[Provided material — start]
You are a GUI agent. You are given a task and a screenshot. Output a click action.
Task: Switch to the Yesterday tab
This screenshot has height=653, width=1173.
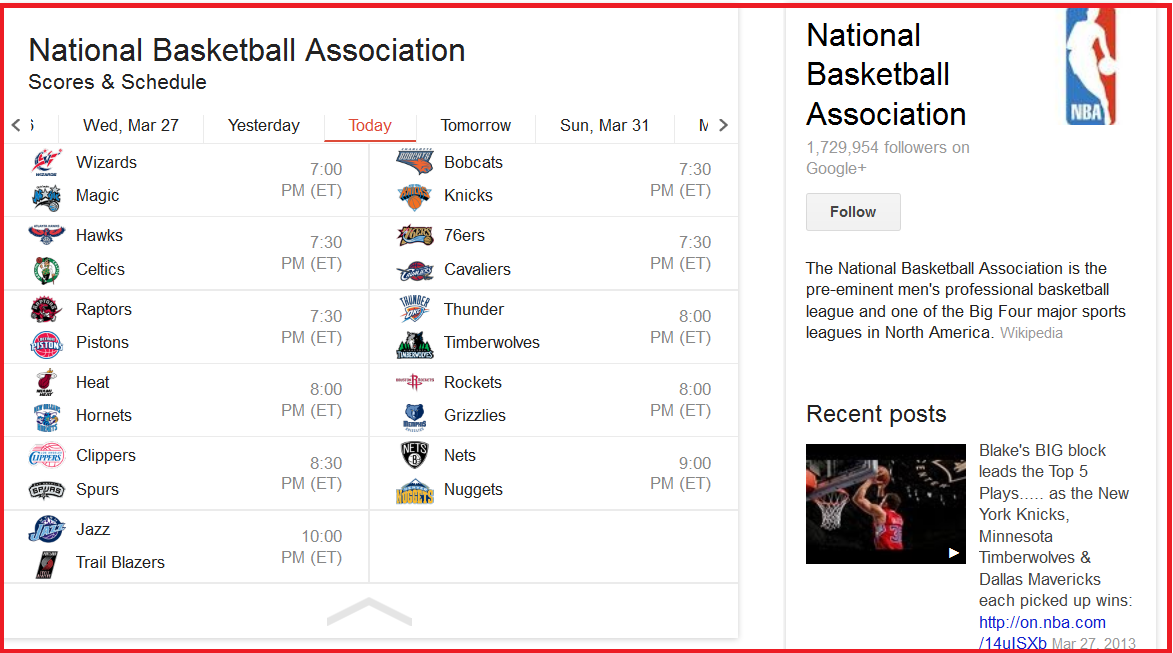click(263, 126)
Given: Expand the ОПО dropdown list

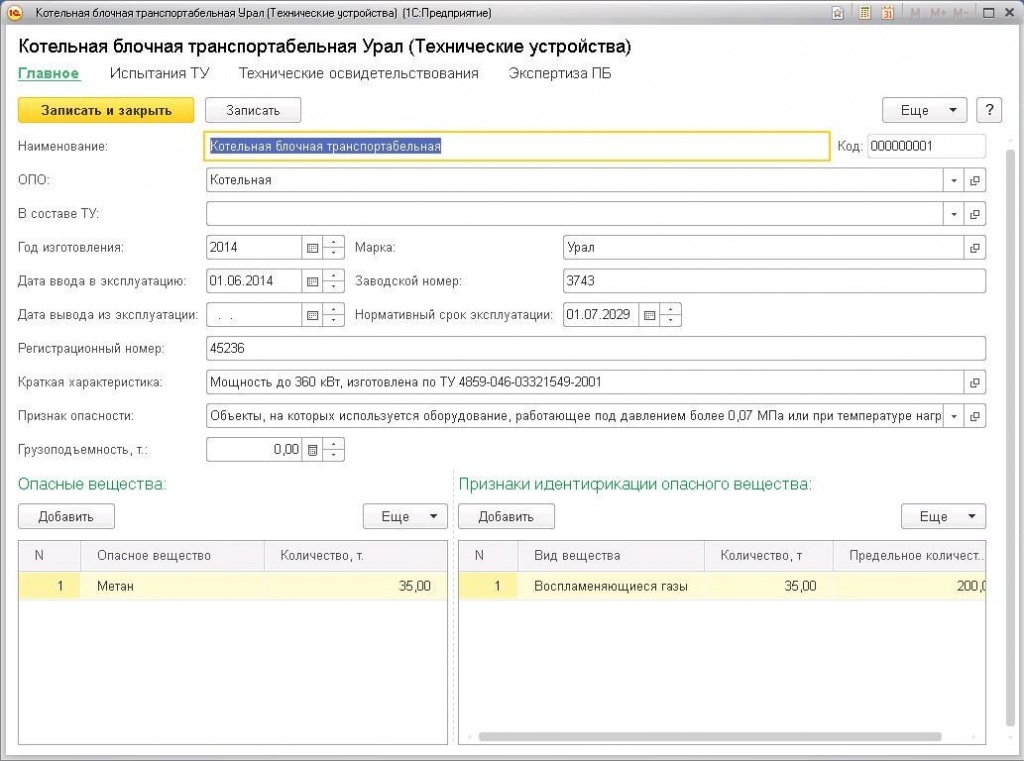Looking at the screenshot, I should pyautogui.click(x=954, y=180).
[Provided material — finish]
## Activity
Give the data again exactly, image-free.

## Answer to this exercise
You are a GUI agent. You are given a task and a screenshot. Output a click action.
Task: Switch to the Yesterday tab
This screenshot has height=653, width=1173.
click(263, 126)
Given: Expand the ОПО dropdown list

Looking at the screenshot, I should pyautogui.click(x=954, y=180).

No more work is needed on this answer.